—L'Arabe, son frère, est le chien! Il est pauvre; il trouve ce qu'il peut et ramasse ce qu'il trouve. Parfois, ce sont de mauvais morceaux, des os déjà rongés; il les ronge de nouveau sans se plaindre. Il arrive aujourd'hui qu'ils sont succulents et garnis de chair, il s'en repaît sans crier victoire… Laisse-nous!
—Du diable si j'entends un mot de ce que tu me chantes, répliqua le sous-lieutenant. Allons, place!
On le laissa approcher, et même un jeune homme, près de la tente, en souleva avec complaisance un coin… lui dévoilant une ineffaçable scène.
V
D'abord, dans la pénombre, il ne distingua que des formes vagues.

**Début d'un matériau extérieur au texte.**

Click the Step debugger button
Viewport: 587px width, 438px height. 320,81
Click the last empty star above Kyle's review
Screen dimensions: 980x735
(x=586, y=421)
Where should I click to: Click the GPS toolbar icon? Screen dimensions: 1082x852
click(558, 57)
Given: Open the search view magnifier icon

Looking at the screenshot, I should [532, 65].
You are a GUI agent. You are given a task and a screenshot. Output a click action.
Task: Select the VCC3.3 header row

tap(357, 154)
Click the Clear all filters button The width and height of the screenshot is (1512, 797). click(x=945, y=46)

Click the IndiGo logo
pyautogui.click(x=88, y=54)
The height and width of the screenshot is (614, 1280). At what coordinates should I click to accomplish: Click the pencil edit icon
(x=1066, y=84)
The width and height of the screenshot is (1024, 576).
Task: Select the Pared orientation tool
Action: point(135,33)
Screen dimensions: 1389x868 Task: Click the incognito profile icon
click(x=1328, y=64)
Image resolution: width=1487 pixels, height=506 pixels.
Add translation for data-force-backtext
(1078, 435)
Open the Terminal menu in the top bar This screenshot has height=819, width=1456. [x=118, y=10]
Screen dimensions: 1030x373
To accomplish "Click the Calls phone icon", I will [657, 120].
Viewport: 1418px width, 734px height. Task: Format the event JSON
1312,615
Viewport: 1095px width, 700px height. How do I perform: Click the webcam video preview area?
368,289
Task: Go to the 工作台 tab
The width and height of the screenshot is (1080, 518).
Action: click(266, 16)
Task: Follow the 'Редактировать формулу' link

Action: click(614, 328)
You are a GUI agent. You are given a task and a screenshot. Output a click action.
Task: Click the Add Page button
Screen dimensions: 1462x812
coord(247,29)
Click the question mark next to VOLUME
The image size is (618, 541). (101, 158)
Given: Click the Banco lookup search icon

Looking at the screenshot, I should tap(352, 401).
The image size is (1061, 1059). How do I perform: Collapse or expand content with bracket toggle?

Mais bientôt se déroula le drame.
A terre, sur la natte de palmier de la tente, un coussin de laine sous les reins, une toute jeune fille, nue comme Eve, était étendue.
Sa bouche entr'ouverte laissait apercevoir la ligne éclatante des dents, ses noirs cheveux s'éparpillaient en désordre, comme si des mains crispées avaient secoué sa tête, et ses grands yeux éteints se noyaient dans le vide.
L'officier la crut morte, tant son corps semblait rigide, mais il découvrit bientôt que ses seins, pareils à celui où fut montée la coupe antique, se levaient et s'abaissaient avec des mouvements saccadés, tandis que l'une des jambes nerveusement tendue s'agitait par un tremblement rapide et convulsif.
Pâle, le coeur serré, oppressé comme sous le cauchemar, il ne pouvait détacher ses regards de cette enfant à peine nubile, hésitant à comprendre qu'elle était déchirée par les ruts furieux de ces fauves. La stupéfaction, la pitié, la colère grondaient en lui, quand soudain éclatèrent de lamentables sanglots:
—Baba! ia baba! ia Sidi! (Père, ô mon père, ô mon seigneur!)